The final moments of the show took us back to how this whole saga began, when Lana Winters came to Briarcliff in hopes of an exclusive on Bloody Face. Sister Jude warned her, one ambitious woman to another, that she was in over her head, but Lana didn’t listen. The final shot, spinning from woman to woman as Sister Jude warned “when you look into the face evil, it looks right back at you”, had me thinking about good and evil as an unending spectrum. Each of these women started their journey at one end of the spectrum, only crossing during that shady, grey middle known to us as Briarcliff.
Lana began her journey naïve, and full of hope of the better world she was going to create through her reporting, yet her interactions with evil left her calloused and hallow, but it also gave her power. To maintain the power she decided to lie, to edit the facts of her story to better fit the image she wanted to portray. But the actions she took, while affording her a wonderful life, lead to a life of guilt, first for abandoning her only son and the knowledge that in not aborting her fetus, she was responsible for his evil.
Sister Jude started on the other end, with no thought for others she lived a wonton life until her great, guilt inducing mistake sent her hiding into the convent, where she too was greeted with power she was more than eager to abuse. The abuse and the commitment to corrupt ambition caused Jude to enact evil on others until it broke and she was the one being imprisoned by her own unjust system. But eventually, she was freed and granted a few moments of peace.
Both women’s lives mirror each other; both were falsely imprisoned, but while it damned Lana, it was Jude’s true salvation; both made unethical decisions in order to accelerate their careers, for Jude her’s caused her torture, while Lana’s were a result of her torture. We weren’t spoon fed the answers to any of the many questions this season, but the key to understanding the point lay in that very first scene that introduced us to both women. They were both hurtling down their path, on the same trajectory in opposite directions, and they met for one brief moment beneath the most holy woman of all.

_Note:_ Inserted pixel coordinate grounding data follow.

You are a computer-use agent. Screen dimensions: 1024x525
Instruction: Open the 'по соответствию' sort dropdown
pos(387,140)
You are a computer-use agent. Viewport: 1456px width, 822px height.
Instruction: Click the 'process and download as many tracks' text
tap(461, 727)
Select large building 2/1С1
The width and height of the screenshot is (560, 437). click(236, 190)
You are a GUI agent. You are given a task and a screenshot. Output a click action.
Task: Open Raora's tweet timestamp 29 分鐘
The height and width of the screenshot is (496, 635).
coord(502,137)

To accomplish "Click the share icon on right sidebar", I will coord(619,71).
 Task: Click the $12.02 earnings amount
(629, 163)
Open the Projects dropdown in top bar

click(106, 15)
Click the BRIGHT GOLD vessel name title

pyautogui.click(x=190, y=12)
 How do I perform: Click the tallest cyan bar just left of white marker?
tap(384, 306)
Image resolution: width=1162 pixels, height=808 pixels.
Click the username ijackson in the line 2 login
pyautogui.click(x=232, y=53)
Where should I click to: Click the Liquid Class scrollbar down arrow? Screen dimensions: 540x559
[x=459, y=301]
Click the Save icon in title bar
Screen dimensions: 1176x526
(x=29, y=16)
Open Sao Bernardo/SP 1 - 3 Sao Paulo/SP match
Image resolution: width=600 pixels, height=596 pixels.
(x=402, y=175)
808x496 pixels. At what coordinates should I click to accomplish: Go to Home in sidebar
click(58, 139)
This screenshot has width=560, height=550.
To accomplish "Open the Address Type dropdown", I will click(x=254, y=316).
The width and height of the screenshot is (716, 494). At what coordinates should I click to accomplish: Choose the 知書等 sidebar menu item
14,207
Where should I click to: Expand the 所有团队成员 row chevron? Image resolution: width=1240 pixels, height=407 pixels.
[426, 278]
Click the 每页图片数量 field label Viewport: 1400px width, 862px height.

The finale wasn’t perfect (though it was pretty close thanks to brilliant directing by Alfonso Gomez-Rejon), there was really no explanation for the aliens, but it still felt like a perfect summation to what was, at times, an uneven season. No one would have guessed at the beginning of the season that we would be crying at Sister Jude’s death or that Lana would be shooting her son in the head and we’d fully support it. Neither was predictable and yet now that they happened it feels like there was no other outcome. Because as Lana and Jude slid past each to their own end they found redemption lay on each side of the spectrum.
While Jude had already discovered her hit and run wasn’t the life ending event she once thought, she was truly redeemed by loving and caring for Kit’s children and by their love and care for her. She was a woman who had lived only for herself, but in the end she was able to care about others and they about her. Lana, once determined to rid the world of Briarcliff’s evil, suffering from the guilt of knowing she had unleashed its last bit of evil on the world in the form of Johnny Morgan, was able to at last achieve her once lofty goal by killing her son the same way she killed his father. They’re two extreme paths to liberation, but they both made it.